Federal Reserve officials struck a cautiously constructive tone in the minutes from the January 27–28 Federal Open Market Committee meeting, describing a U.S. economy that is expanding solidly even as policymakers remain wary of inflation persistence and emerging financial stability risks tied to AI-driven investment. 

The FOMC voted to keep the federal funds rate target range unchanged at 3.50%–3.75%, following three consecutive rate cuts totaling 75 basis points in late 2025. Governors Stephen Miran and Christopher Waller dissented, preferring an additional 25 basis point reduction. 

Officials broadly agreed that consumer spending has been resilient and the unemployment rate has held steady in recent months.
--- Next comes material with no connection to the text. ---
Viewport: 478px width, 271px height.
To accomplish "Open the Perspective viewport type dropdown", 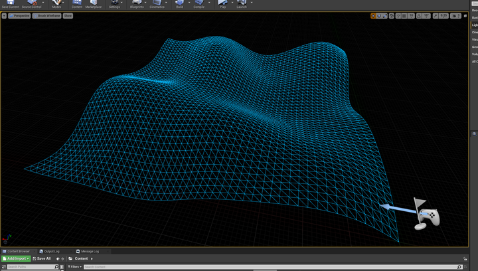I will [20, 15].
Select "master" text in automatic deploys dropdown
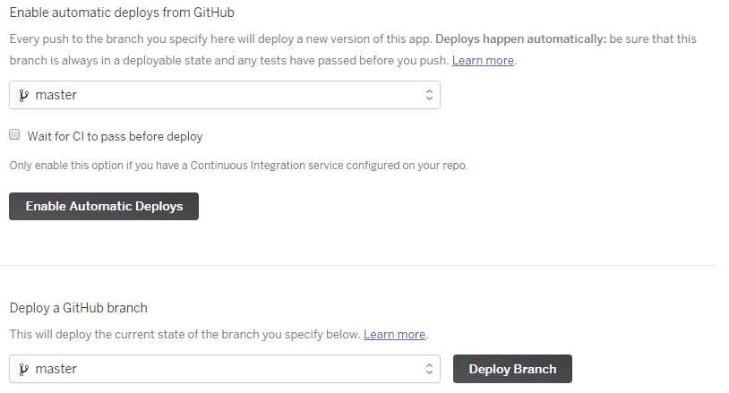729x393 pixels. [56, 95]
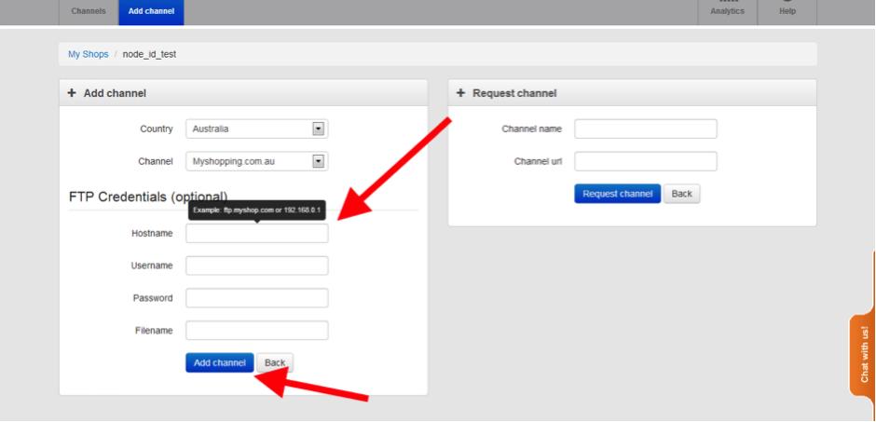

However, inflation remains a central concern. 

“Most participants, however, cautioned that progress toward the committee’s 2% objective might be slower and more uneven than generally expected and judged that the risk of inflation running persistently above the committee’s objective was meaningful,” the minutes said. 

While downside labor market risks have diminished, policymakers stopped short of declaring victory. “While participants generally assessed that, under appropriate monetary policy, the labor market likely would stabilize and then improve this year, they continued to note that the outlook for the labor market remained uncertain,” the summary stated. 

Most participants viewed the current rate as near neutral after last year’s easing cycle, though dissenters argued policy remains “meaningfully restrictive” and flagged labor market downside risks as more pressing than inflation persistence. 

Looking ahead, officials expect growth to “remain solid” in 2026, supported by favorable financial conditions and potential productivity gains from AI-related investment.  

Still, “some participants discussed potential vulnerabilities associated with recent developments in the AI sector,” including elevated valuations and increased debt financing, while “a few participants commented that the financing of the AI-related infrastructure buildout in opaque private markets warranted monitoring.”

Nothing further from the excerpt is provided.